__STATED PROBLEM__
Extend the proof about the character group of G and its double dual, picking up right after its last sentence.

We have $\check{x} (\chi \chi') = \chi \chi' (x) = \chi (x) \chi' (x) =
\check{x} (\chi) \check{x} (\chi')$, so $\check{x}$ is a character of
$G^{\ast}$. To see that $x \longmapsto \check{x}$ is a homomorphism, observe
that
\[ \check{x} \check{y} (\chi) = \check{x} (\chi) \check{y} (\chi) = \chi (x)
\chi (y) = \chi (x y) = \check{(x y)} (\chi), \]
because $\chi$ is a character. We see that $x \longmapsto \check{x}$ is a
homomorphism $G \longrightarrow (G^{\ast})^{\ast}$.

We can now prove (i) and (ii) simultaneously. We first observe that $|G^{\ast} | \le |G|$ since the linear characters are an orthonormal set, hence linearly independent. Applying this twice, $| (G^{\ast})^{\ast} | \le |G|$. But $x \longmapsto \check{x}$ is a homomorphism $G \longrightarrow (G^{\ast})^{\ast}$ that is injective by Proposition 2.2.2. We see that $|G| = | (G^{\ast})^{\ast} |$ and $x \longmapsto \check{x}$ is an isomorphism. Now $|G| = | (G^{\ast})^{\ast} | \le |G^{\ast} |$ and so $|G| = |G^{\ast} |$.

__ROWS__
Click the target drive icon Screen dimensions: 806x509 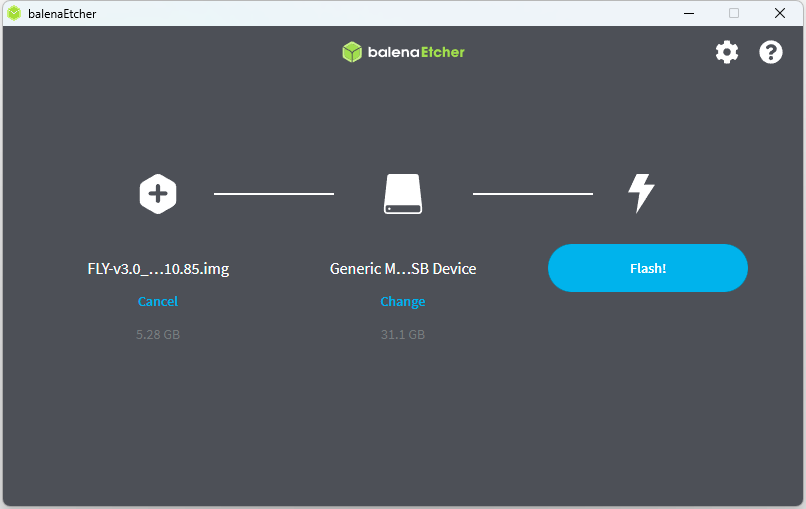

==

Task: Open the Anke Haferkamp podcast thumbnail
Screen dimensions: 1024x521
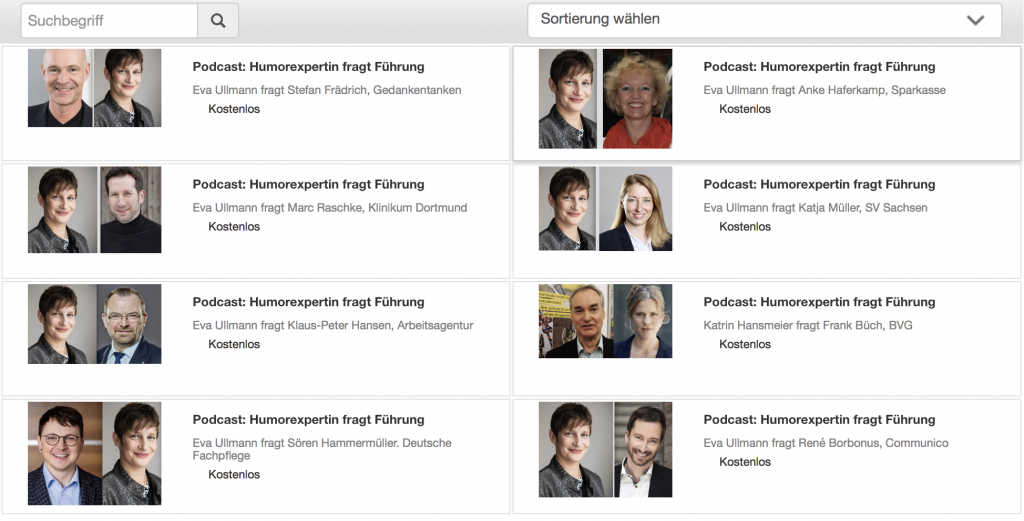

__ANSWER FOR THE TASK__
Because $x \longmapsto \check{x}$ is an isomorphism, we may identify $x$ with $\check{x}$ and regard elements of $G$ as characters of $G^{\ast}$. This means that the roles of $G$ and $G^{\ast}$ are symmetrical.

**Theorem 2.2.1:***
Let $G$ be a finite abelian group. Then $G^{\ast}$ is an orthonormal basis
of $L^2 (G)$.
*

**Proof. **(Click to Expand/Collapse)

We have already shown that $G^{\ast}$ is an orthonormal set, hence linearly
independent. But $|G^{\ast} | = |G| = \dim (L^2 (G))$, and so they are a
basis.

**Exercise 2.2.1:***
If $G$ and $H$ are finite abelian groups, prove that
\[ (G \times H)^{\ast} \cong G^{\ast} \times H^{\ast} . \]
*

**Exercise 2.2.2:***
If $G$ is a finite abelian group, prove that $G \cong
G^{\ast}$. ( Hint: reduce to the case of a cyclic group.)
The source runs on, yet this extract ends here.